A complete, end-to-end MLOps project demonstrating a full-stack system for real-time workplace safety monitoring. This application uses trained YOLOv8 and YOLOv12 models to detect PPE (Hard Hats), is served via a FastAPI backend and a React frontend, containerized with Docker, and features a fully automated CI/CD pipeline for deployment.
In industrial environments such as construction sites, worker safety is paramount. A key piece of Personal Protective Equipment (PPE) is the hard hat. Manually monitoring a large worksite to ensure every individual is wearing a hard hat is inefficient, prone to human error, and not scalable.
This project aims to solve this problem by creating an automated system that can analyze images from a worksite and instantly identify individuals who are not in compliance with safety regulations, providing a foundation for real-time alerts and safety analytics.
A core part of this project was to not just train a model, but to select the right model by balancing performance with operational requirements like inference speed.
The YOLO (You Only Look Once) family of models was chosen for this task due to several key advantages:
- Real-Time Performance: YOLO delivers fast inference speeds, making it suitable for real-time video stream analysis
- Strong Accuracy: Modern YOLO variants provide excellent object detection performance with good precision and recall balance
- Scalability: Multiple model sizes (nano, small, medium) allow for trade-offs between speed and accuracy based on deployment hardware
- Mature Ecosystem: The ultralytics library provides a robust framework for training, validation, and deployment
Several YOLO model variants were trained and evaluated to find the optimal architecture. All experiments were tracked using MLflow for reproducibility. The key performance metrics on the validation set are summarized below:
Model | Precision | Recall | mAP@50 | mAP@50-95 |
---|---|---|---|---|
YOLOv8n (nano) | 0.946 | 0.575 | 0.624 | 0.407 |
YOLOv8s (small) | 0.944 | 0.590 | 0.634 | 0.418 |
YOLOv8m (medium) | 0.955 | 0.590 | 0.639 | 0.421 |
YOLOv12s (small) | 0.920 | 0.874 | 0.934 | 0.612 |
YOLOv12s (optimized) | 0.920 | 0.874 | 0.935 | 0.612 |
Note: YOLOv12s (optimized) represents the YOLOv12s model after additional training epochs and hyperparameter tuning, which became the champion model for this project.
The selection process was guided by the need for a model that could be deployed for real-time inference, where low latency is critical.
- small vs. nano: The YOLOv8s model provided noticeable accuracy improvements over YOLOv8n with only a minor increase in model size, making it a better baseline
- small vs. medium: While YOLOv8m showed slightly higher precision, the overall accuracy gains were marginal and did not justify the significant increase in model size and inference time
- Final Model: The YOLOv12s architecture was selected as the optimal choice. After optimization, it achieved significantly better recall and mAP scores, making it ideal for safety-critical applications where missing hard hats (false negatives) must be minimized
This project uses a modern, containerized, and decoupled full-stack architecture.

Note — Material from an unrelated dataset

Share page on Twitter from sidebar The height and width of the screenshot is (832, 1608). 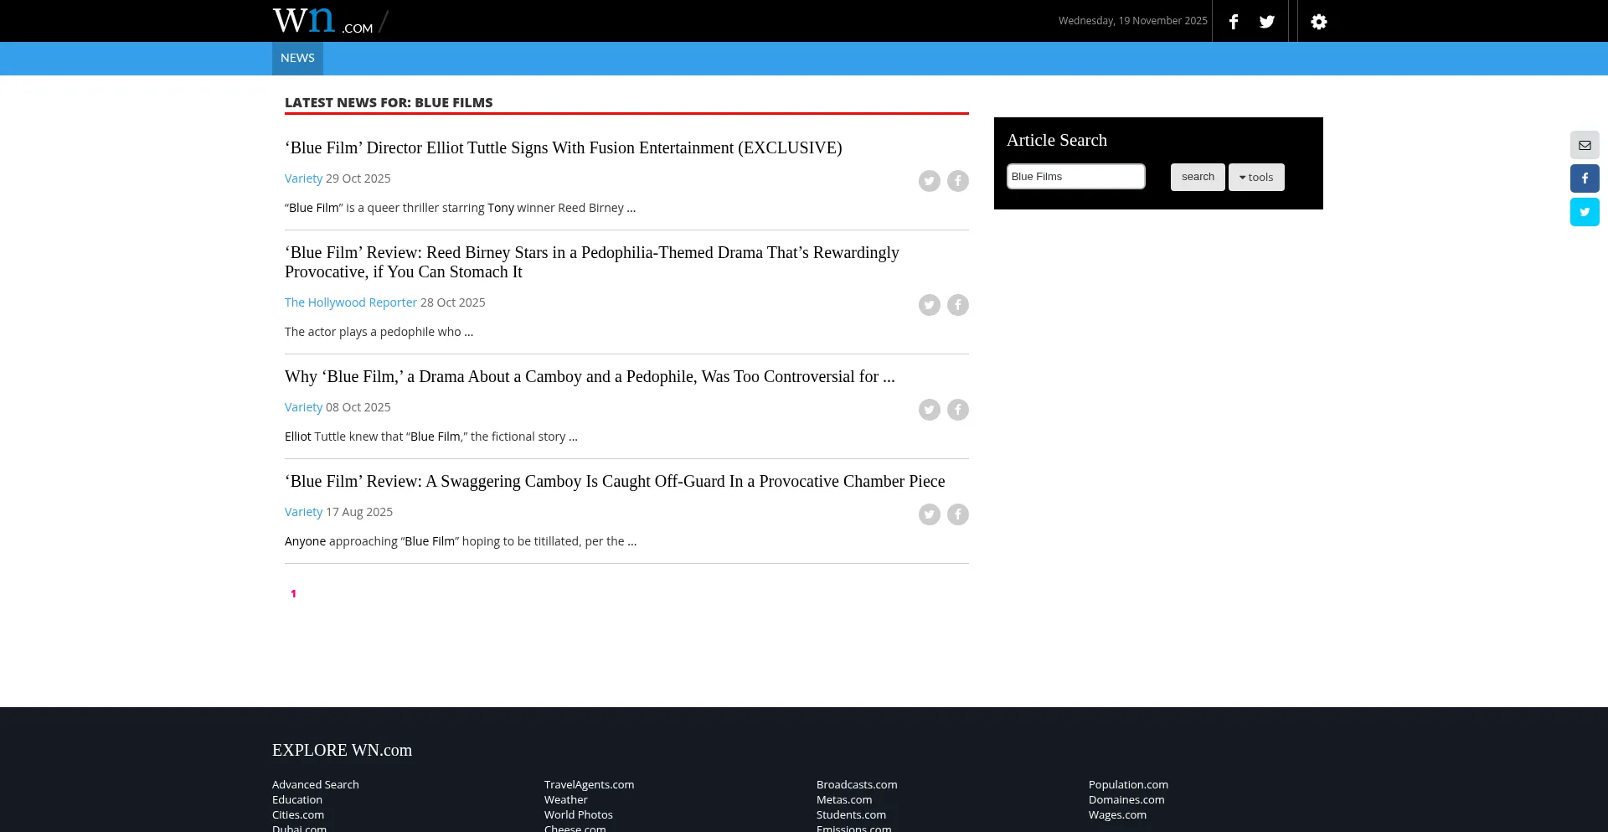(1584, 212)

- Frontend: A responsive React application built with Vite provides the user interface for image uploads and results visualization
- Backend: A high-performance API built with FastAPI serves the YOLOv12s model and includes custom OpenCV logic for rendering clear, non-overlapping annotations
- MLOps: The pipeline is fully reproducible using DVC for data/model versioning and MLflow for experiment tracking and model registry
- DevOps: The entire application is containerized with Docker and Docker Compose. A complete CI/CD pipeline using GitHub Actions automates building, testing, and pushing to GitHub Container Registry (GHCR)

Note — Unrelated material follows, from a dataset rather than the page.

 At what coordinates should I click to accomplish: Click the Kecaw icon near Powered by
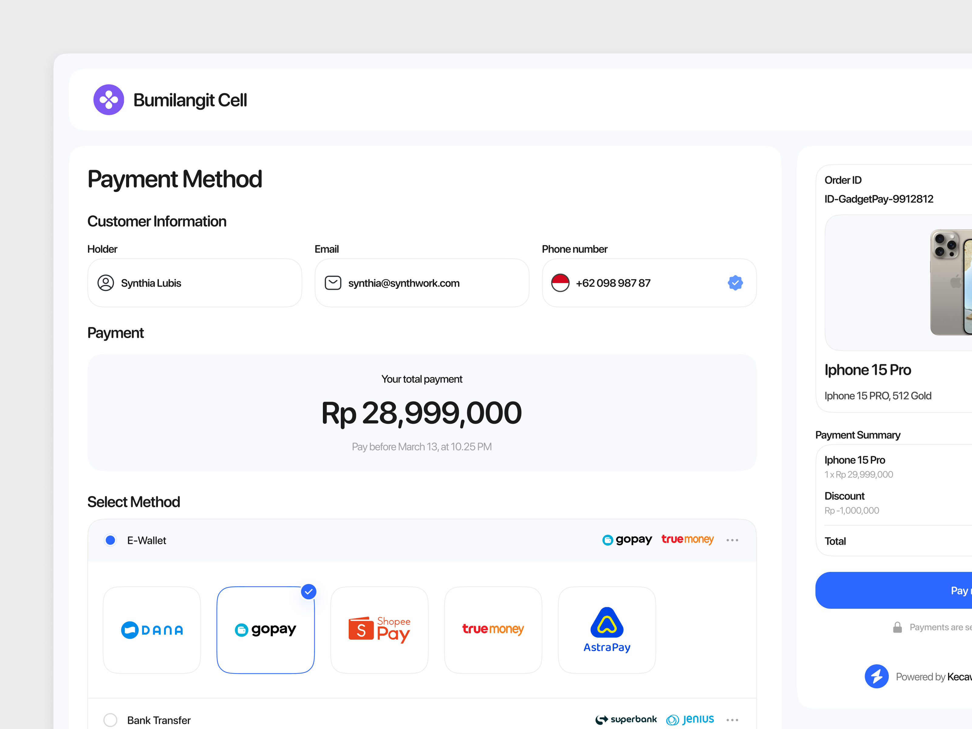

This project is configured with a complete Continuous Integration and Continuous Deployment pipeline using GitHub Actions. On every push to the main branch, the following automated workflow is triggered:
- Build Stage: Backend and frontend Docker images are built with proper caching for efficient builds
- Test Stage: Automated tests are run to ensure code quality and functionality
- Push Stage: Successfully built images are tagged and pushed to GitHub Container Registry
- Deploy Stage: Updated containers can be automatically deployed to the target environment
The pipeline ensures that every code change goes through proper validation before being deployed, maintaining system reliability and enabling rapid iteration on the ML models and application features.